Set problem 1:
Pull out every line of the listing that contains the string "height". Case counts.

Supplied passage:
[start]
John Smith Field, originally known as Hornet Field, is a baseball venue in Sacramento, the capital city of the U.S. state of California.  It is home to the Sacramento State Hornets college baseball team.  Opened in 1953, it has a capacity of 1,200 fans.  The facility is named for former Sacramento State baseball coach John Smith, who coached the program for 32 seasons.  The park was dedicated in 2010, after Smith's retirement following the 2010 season.

Renovations 
In 2002, the stadium's seating was expanded with 150 chairback seats and 1,050 bleacher seats.  The dugouts, playing surface, and fences were also renovated.  In 2005, a new LED scoreboard was installed.  In 2007, the players' clubhouse, which includes a lounge, lockers, and offices, was redesigned.  2011 renovations saw adjustments to the dugouts, clubhouse, batting cages, windscreen, and outfield fence. In 2016, lights were installed.
[end]
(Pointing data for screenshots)
[start]
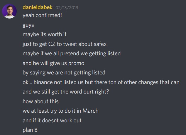Select 'by saying we are not getting listed'
This screenshot has width=186, height=135.
point(64,73)
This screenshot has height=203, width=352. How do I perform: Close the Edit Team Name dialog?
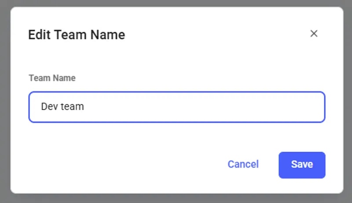coord(314,33)
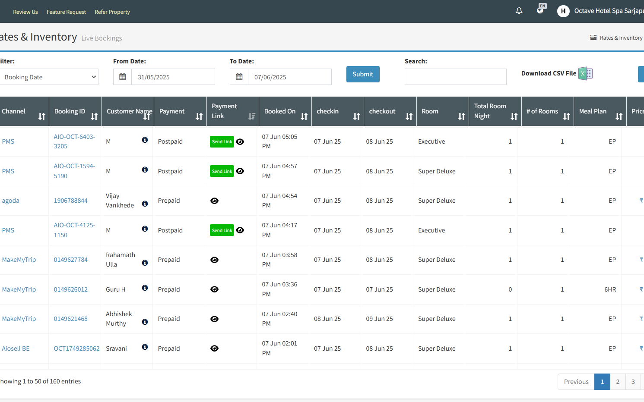Click eye icon for booking 0149627784
This screenshot has width=644, height=402.
click(214, 260)
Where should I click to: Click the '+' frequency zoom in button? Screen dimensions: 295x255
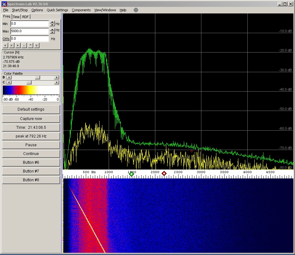[18, 45]
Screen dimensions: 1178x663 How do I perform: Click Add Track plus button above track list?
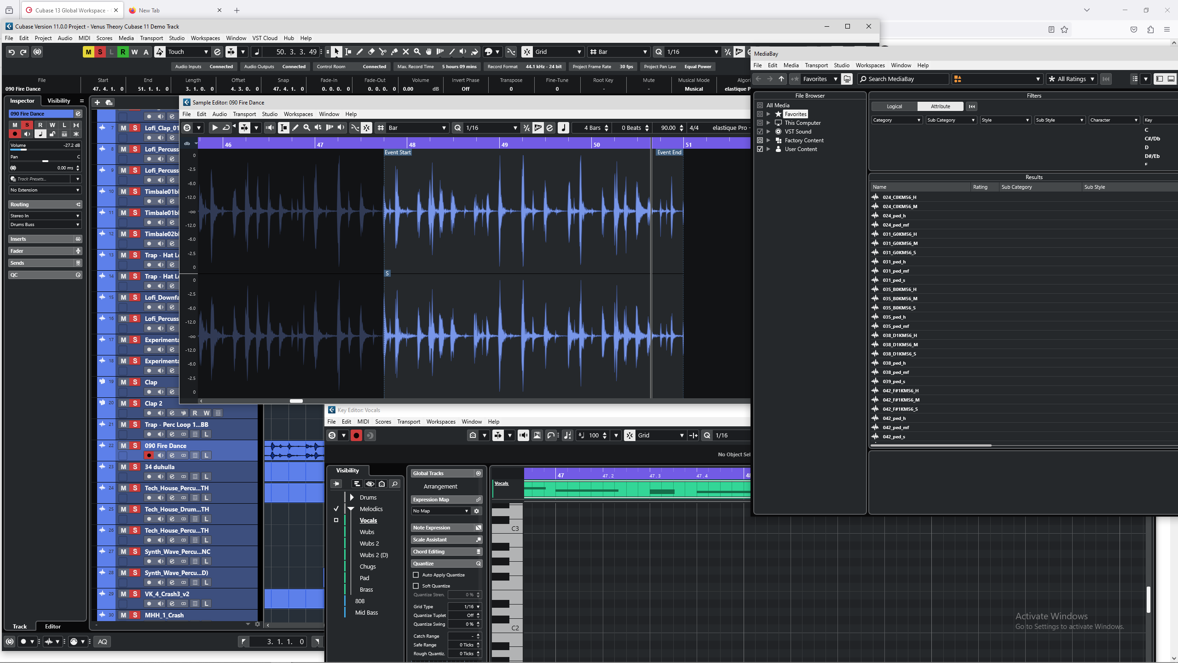pos(97,103)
[end]
Set problem 2:
For each statement below, say whether it agrees with the passage on John Smith Field, and quote the deciding words: (a) The venue opened in 1953. (b) Lights were installed at the venue in 2011. (c) The 2002 expansion added 150 chairback seats.

Written answer 1:
This screenshot has width=186, height=135.
This screenshot has height=203, width=352. How do I perform: Close the Edit Team Name dialog?
This screenshot has width=644, height=402.

Written answer 2:
(a) Yes: "Opened in 1953"
(b) No: "In 2016, lights were installed."
(c) Yes: "the stadium's seating was expanded with 150 chairback seats"